Une bande dessinée qui aborde le thème du retour de Dieu peut paraître, au premier abord, un coup marketing de la part de certains cultes religieux. Pour un athée comme moi, voir son médium préféré utilisé à des fins prosélytes a de quoi agacer au plus haut point. Mais quand je lis le nom des auteurs qui ont planché sur le sujet, me voilà rassuré. Je saute dessus les yeux fermés (pas trop quand même car pour lire, c’est un peu embêtant).

Superman est mort. Et si Dieu revenait ? Du God’s club de Gotlib à Sacré Jesus de Tronchet, la bande dessinée n’a pas toujours montré beaucoup de révérence pour le divin. D’aucuns n’auraient sans doute pas hésité à intituler ce livre de manière plus hollywoodienne : Dieu, le retour. (Thierry Groenstreen en préface)

David B nous raconte l’histoire du Messie discret. Le messie juif plus précisément qui, rencontré dans une bijouterie, lui répare sa montre. S’en suit une discussion dans laquelle on en apprend un peu sur la religion juive, ses mythes fondateurs… Athée, David B nous raconte aussi quelques anecdotes qu’il a pu vivre avec des personnes de confession juive.

François Ayroles, dont c’est une de ses premières publications, aborde avec un humour absurde le thème des sectes et de la télé-évangélisation. Une bande que n’aurai pas renier un Goossens, ni dans sa forme, ni dans son contenu. On y reconnaît déjà le style particulier (mais pas encore abouti) de l’auteur d’Incertain Silence.

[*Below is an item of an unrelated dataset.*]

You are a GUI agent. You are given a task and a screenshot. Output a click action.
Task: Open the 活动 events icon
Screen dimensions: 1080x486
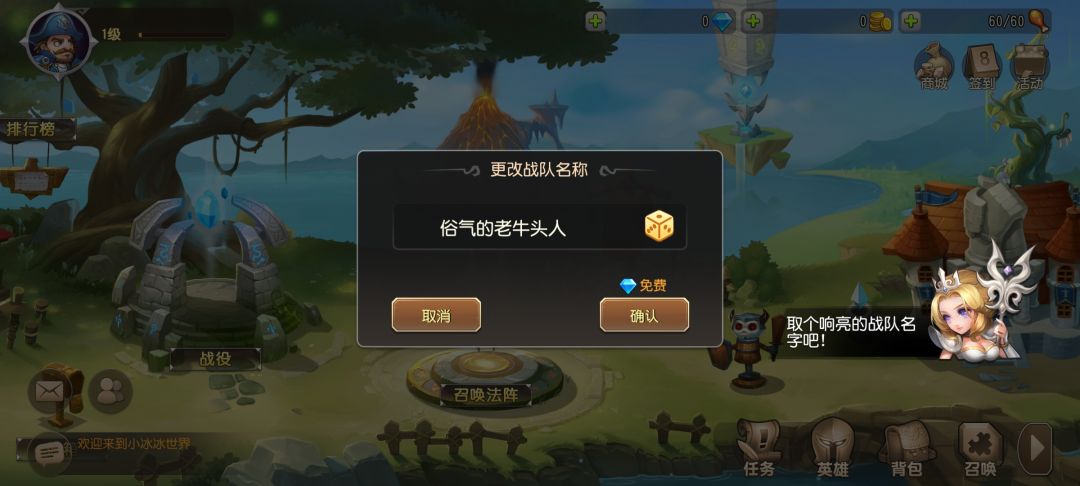click(1030, 67)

JC Menu nous entraîne lui dans le monastère perdu du Mont-Vérité et pose la question fondamentale (qui est le fil rouge de cet album) : si Dieu revenait parmi nous, le reconnaîtrions-nous ? Si jeune Mabuse, c’est la première excursion de Menu au Mont-Vérité. Il y retournera souvent (encore l’année dernière pour une Patte de Mouche).

Mattotti nous propose une histoire intitulée Stigmates, qui nous raconte les déboires d’un clochard alcoolique qui se retrouve un beau jour avec deux des cinq stigmates christiques sur les mains. Cette nouvelle peut être vue comme une ébauche de l’album éponyme qu’il sortira en 1998 avec la complicité de l’écrivain Claudio Piersanti.

Marc-Antoine Mathieu (le seul que je ne connaissais pas) nous présente L’ascension, une histoire inspirée d’une nouvelle de Jorge Luis Borges L’Approche d’Almothasim. Un homme (qui n’a pas de nom) travaillant à l’enfer – le lieu où sont brûlés les livres apocryphes, erronés ou blasphématoires - cherche à atteindre le niveau le plus élevé de la cathédrale, afin de se rapprocher de Dieu. Une allégorie sur la quête spirituelle.

Toutes ces histoires sont en noir et blanc, du plus épuré (Ayroles) au plus contrasté (Mathieu, Menu, David B) en passant par le trait expressif de Mattotti. Un beau recueil.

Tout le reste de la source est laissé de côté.